**Your task**
Below are some records. Print exactly the lines between the one holding "旭進学会 (1132, 1278)" and the one holding "入塾説明会 (1032, 1337)", inclusive, and nothing else.

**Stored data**
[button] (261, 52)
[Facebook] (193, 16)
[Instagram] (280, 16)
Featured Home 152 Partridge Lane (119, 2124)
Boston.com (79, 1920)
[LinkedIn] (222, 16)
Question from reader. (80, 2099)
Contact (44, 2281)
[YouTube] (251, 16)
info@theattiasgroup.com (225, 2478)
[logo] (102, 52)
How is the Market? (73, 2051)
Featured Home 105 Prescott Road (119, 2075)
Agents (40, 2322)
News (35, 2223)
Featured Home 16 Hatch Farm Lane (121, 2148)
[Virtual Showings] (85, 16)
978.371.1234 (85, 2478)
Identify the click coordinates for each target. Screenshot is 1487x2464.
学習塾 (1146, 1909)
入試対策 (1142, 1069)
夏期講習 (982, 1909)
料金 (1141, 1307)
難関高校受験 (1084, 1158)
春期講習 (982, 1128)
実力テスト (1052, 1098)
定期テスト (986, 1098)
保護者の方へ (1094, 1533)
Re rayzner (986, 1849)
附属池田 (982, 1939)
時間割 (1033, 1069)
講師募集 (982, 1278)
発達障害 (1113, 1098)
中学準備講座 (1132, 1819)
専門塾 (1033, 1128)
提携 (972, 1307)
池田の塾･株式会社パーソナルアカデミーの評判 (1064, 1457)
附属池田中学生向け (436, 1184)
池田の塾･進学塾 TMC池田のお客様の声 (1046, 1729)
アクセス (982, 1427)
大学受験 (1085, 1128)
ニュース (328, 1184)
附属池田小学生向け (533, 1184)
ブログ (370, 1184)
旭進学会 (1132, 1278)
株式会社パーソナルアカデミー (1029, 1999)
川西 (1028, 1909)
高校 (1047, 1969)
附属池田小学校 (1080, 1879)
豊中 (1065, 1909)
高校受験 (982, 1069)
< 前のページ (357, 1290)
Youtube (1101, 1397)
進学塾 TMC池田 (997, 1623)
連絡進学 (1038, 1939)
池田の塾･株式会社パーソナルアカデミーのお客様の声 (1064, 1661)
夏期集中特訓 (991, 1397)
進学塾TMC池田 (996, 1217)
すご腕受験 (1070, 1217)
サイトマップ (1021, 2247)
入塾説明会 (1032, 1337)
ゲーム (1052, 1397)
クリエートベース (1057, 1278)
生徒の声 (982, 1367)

**Solved problem**
旭進学会 (1132, 1278)
株式会社パーソナルアカデミー (1029, 1999)
川西 (1028, 1909)
高校 (1047, 1969)
附属池田小学校 (1080, 1879)
豊中 (1065, 1909)
高校受験 (982, 1069)
< 前のページ (357, 1290)
Youtube (1101, 1397)
進学塾 TMC池田 (997, 1623)
連絡進学 (1038, 1939)
池田の塾･株式会社パーソナルアカデミーのお客様の声 (1064, 1661)
夏期集中特訓 (991, 1397)
進学塾TMC池田 (996, 1217)
すご腕受験 (1070, 1217)
サイトマップ (1021, 2247)
入塾説明会 (1032, 1337)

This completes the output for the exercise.